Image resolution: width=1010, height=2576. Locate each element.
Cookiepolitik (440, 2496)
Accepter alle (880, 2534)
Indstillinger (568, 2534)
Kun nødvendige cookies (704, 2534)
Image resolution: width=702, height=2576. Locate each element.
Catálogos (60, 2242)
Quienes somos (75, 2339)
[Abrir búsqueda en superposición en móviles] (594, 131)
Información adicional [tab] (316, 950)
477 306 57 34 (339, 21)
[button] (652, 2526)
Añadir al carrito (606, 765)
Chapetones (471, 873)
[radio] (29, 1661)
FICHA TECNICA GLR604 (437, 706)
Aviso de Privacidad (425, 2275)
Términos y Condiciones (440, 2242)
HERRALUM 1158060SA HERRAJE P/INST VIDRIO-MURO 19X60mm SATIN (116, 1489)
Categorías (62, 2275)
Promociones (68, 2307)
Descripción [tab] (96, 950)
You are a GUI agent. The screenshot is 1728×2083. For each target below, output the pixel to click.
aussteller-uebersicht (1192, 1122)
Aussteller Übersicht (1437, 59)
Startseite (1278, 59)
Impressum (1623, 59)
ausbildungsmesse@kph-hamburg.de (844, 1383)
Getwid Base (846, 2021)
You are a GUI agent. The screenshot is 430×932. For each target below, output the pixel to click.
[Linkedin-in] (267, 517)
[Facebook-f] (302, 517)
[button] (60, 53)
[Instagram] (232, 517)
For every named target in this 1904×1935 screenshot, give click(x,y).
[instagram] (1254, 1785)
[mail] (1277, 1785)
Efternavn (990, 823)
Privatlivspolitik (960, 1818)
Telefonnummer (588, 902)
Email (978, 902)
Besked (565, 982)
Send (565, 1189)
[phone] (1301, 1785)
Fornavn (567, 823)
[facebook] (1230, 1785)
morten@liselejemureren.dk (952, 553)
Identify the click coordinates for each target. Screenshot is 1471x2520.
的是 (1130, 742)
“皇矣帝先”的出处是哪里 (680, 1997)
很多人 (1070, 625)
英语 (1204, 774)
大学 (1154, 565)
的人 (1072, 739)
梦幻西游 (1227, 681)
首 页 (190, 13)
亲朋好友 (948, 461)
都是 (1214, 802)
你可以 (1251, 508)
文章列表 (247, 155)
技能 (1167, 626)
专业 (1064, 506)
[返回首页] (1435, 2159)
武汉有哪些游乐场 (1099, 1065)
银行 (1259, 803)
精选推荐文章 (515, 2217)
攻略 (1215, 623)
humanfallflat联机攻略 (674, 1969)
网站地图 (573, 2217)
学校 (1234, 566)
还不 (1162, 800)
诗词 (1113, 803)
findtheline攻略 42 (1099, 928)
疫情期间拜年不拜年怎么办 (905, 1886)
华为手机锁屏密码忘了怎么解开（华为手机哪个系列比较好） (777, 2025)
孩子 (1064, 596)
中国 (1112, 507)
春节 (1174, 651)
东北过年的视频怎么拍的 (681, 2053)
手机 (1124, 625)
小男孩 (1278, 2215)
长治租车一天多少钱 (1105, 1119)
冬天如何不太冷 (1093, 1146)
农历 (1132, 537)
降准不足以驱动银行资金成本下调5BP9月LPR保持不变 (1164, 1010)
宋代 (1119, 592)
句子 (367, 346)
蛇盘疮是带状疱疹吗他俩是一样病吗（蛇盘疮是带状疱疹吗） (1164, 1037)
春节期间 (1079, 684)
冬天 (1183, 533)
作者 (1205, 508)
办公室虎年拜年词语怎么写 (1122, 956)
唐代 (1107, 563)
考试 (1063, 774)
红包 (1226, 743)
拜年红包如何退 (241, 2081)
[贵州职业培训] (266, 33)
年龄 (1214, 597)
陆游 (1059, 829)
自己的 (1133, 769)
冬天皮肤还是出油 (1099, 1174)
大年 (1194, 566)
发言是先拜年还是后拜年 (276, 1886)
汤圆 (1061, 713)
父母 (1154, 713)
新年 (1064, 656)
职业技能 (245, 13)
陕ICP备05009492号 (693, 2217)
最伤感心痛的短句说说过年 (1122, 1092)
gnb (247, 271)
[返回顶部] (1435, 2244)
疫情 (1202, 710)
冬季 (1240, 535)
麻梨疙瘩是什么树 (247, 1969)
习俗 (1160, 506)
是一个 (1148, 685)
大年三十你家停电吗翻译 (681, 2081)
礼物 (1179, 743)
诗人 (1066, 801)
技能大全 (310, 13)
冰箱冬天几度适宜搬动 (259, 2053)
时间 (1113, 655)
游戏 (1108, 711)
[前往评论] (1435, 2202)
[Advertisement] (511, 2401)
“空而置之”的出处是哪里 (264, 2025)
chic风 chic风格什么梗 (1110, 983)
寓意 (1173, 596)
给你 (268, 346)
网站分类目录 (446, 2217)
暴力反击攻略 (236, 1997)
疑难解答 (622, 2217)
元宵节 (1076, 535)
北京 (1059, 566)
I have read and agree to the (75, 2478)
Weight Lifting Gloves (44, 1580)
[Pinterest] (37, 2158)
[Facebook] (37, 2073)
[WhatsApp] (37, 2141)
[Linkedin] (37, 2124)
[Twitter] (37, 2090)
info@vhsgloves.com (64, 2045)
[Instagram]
______________________________
PROBLEM TO WORK ON → Where does the word "agent" appear in the listing above? Copy every line that holds it.

EXERCISE RESULT →
You are a GUI agent. The screenshot is 1728×2083. For each target below, output the pixel to click.
You are a GUI agent. The screenshot is 430×932. For each target below, output the pixel to click.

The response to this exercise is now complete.